■ Problem statement:
Print exactly the lines below between the line holding "Click the rotate view icon" and the line holding "Open Select from", inclusive, and nothing more.

Stored items:
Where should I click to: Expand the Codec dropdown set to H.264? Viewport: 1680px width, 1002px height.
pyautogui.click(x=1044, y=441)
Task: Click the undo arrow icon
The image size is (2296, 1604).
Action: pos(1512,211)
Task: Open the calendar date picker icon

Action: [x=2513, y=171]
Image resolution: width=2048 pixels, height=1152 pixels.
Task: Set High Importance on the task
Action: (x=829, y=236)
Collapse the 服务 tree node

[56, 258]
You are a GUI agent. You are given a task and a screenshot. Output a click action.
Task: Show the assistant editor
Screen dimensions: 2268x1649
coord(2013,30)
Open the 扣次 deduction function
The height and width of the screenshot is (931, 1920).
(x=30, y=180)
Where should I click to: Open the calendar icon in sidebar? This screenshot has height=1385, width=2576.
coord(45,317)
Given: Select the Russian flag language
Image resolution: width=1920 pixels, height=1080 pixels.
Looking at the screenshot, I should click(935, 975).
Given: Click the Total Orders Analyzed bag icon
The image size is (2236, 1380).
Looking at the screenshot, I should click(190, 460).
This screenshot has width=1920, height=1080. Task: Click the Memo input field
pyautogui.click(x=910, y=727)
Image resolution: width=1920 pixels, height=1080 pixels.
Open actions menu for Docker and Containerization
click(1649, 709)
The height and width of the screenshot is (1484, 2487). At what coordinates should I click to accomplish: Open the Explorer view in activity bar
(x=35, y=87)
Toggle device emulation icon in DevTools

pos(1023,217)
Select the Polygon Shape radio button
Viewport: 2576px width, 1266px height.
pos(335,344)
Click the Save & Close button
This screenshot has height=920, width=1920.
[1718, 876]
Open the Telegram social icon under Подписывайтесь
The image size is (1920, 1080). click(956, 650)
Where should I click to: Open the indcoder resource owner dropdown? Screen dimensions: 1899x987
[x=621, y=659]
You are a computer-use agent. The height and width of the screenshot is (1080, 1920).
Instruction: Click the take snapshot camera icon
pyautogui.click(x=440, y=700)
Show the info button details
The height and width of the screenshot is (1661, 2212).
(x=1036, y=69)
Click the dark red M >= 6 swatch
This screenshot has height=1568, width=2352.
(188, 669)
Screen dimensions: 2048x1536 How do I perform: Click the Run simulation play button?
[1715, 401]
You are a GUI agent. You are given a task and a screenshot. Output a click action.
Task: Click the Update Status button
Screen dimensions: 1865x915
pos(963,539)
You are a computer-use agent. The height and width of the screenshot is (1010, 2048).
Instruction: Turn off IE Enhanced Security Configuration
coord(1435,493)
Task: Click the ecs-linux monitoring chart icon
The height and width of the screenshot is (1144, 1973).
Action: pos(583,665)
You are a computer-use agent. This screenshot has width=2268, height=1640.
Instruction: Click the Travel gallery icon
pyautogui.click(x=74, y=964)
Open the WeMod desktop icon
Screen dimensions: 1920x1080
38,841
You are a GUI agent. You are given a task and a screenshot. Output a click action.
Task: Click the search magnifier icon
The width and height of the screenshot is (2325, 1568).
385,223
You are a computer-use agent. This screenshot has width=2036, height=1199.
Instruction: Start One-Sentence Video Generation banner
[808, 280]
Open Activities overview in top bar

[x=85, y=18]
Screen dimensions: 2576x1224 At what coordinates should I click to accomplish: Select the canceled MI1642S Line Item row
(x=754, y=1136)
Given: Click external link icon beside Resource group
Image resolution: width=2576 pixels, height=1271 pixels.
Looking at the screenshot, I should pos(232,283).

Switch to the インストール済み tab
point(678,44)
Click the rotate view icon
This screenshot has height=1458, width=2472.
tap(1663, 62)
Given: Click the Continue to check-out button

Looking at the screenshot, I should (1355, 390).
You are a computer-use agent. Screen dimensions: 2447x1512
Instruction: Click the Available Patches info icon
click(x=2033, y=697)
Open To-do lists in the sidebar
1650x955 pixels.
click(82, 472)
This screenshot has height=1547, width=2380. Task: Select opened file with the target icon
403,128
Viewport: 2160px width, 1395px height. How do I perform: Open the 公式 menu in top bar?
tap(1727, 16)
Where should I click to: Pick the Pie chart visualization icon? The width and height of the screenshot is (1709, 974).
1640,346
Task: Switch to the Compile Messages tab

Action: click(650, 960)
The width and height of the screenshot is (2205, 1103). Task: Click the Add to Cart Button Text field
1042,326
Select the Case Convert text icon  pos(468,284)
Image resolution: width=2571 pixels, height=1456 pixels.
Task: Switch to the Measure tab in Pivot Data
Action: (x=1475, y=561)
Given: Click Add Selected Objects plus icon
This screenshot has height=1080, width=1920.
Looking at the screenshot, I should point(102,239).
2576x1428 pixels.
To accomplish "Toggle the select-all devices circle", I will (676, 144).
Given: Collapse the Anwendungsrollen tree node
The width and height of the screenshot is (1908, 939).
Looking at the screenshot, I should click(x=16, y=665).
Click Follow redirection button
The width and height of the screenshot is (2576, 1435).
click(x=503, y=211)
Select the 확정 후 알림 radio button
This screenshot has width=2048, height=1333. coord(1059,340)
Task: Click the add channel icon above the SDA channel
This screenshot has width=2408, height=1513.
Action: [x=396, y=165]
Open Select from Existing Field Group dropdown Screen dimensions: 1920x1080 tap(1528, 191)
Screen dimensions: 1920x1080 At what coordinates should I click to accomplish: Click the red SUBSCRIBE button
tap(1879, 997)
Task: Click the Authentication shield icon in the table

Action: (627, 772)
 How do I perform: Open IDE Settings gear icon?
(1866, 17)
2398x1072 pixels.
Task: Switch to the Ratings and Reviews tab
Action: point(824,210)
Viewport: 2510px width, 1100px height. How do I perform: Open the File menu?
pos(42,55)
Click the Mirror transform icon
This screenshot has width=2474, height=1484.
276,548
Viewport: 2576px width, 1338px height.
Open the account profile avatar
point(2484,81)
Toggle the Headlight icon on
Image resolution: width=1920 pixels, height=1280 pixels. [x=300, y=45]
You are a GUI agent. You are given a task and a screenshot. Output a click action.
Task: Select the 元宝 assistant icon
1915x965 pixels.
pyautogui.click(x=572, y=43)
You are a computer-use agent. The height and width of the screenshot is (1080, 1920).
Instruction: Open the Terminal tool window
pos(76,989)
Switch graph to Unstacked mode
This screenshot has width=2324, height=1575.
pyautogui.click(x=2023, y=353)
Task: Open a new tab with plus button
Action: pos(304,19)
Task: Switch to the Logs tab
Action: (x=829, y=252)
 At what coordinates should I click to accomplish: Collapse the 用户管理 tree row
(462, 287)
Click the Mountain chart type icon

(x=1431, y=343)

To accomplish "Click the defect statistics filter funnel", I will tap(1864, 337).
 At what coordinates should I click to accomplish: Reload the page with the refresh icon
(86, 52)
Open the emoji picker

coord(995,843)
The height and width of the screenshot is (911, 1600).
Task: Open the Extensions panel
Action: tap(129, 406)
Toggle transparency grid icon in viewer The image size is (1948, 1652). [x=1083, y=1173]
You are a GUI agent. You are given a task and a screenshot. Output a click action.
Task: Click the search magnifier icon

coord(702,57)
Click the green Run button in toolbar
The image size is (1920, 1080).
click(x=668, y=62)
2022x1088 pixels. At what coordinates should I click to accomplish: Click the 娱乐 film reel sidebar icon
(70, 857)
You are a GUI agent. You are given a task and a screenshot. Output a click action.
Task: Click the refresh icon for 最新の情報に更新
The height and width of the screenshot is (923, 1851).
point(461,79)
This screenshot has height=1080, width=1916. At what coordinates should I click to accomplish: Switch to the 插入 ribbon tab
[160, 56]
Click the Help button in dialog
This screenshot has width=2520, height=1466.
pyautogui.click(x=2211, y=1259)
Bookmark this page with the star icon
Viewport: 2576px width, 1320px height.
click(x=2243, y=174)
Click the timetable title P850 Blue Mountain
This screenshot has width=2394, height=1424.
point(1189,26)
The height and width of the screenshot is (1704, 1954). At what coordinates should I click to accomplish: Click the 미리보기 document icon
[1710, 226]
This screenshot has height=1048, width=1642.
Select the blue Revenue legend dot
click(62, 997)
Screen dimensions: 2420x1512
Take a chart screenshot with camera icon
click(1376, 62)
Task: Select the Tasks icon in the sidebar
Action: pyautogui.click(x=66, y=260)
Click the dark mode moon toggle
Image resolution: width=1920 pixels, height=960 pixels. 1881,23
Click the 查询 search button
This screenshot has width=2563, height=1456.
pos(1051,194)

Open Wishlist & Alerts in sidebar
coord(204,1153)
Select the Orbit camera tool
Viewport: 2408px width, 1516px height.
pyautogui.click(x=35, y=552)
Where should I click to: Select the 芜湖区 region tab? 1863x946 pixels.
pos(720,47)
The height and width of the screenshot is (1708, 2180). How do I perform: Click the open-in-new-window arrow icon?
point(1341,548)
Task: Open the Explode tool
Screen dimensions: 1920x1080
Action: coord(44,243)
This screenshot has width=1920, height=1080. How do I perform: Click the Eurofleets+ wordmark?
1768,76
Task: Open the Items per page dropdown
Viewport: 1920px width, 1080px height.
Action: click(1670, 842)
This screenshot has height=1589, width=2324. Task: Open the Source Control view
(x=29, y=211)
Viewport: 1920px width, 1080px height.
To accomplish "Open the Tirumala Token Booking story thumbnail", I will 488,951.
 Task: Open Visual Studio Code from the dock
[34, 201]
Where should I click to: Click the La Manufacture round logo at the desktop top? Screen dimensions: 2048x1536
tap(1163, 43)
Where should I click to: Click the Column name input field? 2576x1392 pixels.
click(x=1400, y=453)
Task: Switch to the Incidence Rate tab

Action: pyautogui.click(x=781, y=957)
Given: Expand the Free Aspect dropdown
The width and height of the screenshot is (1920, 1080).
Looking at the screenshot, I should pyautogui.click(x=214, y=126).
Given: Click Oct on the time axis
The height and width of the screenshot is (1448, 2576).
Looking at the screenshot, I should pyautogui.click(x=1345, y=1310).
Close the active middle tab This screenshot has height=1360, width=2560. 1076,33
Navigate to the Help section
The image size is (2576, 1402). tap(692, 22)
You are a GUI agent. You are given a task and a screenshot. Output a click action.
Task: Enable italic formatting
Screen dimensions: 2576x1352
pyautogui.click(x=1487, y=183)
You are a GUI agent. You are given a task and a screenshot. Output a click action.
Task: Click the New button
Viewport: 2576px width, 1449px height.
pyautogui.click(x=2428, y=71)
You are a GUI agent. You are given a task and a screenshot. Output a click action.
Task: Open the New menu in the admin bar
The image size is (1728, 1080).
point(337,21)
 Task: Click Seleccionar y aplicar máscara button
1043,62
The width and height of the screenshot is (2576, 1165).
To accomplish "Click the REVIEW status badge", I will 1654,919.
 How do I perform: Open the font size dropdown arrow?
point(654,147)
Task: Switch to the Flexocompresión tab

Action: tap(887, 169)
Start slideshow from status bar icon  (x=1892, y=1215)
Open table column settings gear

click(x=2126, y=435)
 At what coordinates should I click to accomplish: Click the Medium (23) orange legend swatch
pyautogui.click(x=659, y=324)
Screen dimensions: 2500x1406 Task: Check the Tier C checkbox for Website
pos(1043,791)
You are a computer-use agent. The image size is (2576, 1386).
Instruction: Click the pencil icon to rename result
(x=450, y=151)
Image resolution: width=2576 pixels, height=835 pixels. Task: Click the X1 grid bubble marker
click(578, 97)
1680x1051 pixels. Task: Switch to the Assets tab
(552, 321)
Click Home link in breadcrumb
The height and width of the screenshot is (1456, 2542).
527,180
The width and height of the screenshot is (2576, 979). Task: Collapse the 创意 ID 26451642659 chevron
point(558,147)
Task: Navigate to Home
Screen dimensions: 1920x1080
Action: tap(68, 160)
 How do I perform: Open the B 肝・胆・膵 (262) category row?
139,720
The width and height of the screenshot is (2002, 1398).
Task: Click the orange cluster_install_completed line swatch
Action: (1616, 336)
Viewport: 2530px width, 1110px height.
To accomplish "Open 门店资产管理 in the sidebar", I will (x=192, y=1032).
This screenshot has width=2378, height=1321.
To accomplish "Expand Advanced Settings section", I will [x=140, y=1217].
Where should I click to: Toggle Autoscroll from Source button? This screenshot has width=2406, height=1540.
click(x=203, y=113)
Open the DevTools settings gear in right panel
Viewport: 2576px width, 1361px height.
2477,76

■ Response below:
Click the rotate view icon
This screenshot has height=1458, width=2472.
tap(1663, 62)
Given: Click the Continue to check-out button

Looking at the screenshot, I should (1355, 390).
You are a computer-use agent. Screen dimensions: 2447x1512
Instruction: Click the Available Patches info icon
click(x=2033, y=697)
Open To-do lists in the sidebar
1650x955 pixels.
click(82, 472)
This screenshot has height=1547, width=2380. Task: Select opened file with the target icon
403,128
Viewport: 2160px width, 1395px height. How do I perform: Open the 公式 menu in top bar?
tap(1727, 16)
Where should I click to: Pick the Pie chart visualization icon? The width and height of the screenshot is (1709, 974).
1640,346
Task: Switch to the Compile Messages tab

Action: click(650, 960)
The width and height of the screenshot is (2205, 1103). Task: Click the Add to Cart Button Text field
1042,326
Select the Case Convert text icon  pos(468,284)
Image resolution: width=2571 pixels, height=1456 pixels.
Task: Switch to the Measure tab in Pivot Data
Action: (x=1475, y=561)
Given: Click Add Selected Objects plus icon
This screenshot has height=1080, width=1920.
Looking at the screenshot, I should point(102,239).
2576x1428 pixels.
To accomplish "Toggle the select-all devices circle", I will (676, 144).
Given: Collapse the Anwendungsrollen tree node
The width and height of the screenshot is (1908, 939).
Looking at the screenshot, I should click(x=16, y=665).
Click Follow redirection button
The width and height of the screenshot is (2576, 1435).
click(x=503, y=211)
Select the 확정 후 알림 radio button
This screenshot has width=2048, height=1333. coord(1059,340)
Task: Click the add channel icon above the SDA channel
This screenshot has width=2408, height=1513.
Action: [x=396, y=165]
Open Select from Existing Field Group dropdown Screen dimensions: 1920x1080 tap(1528, 191)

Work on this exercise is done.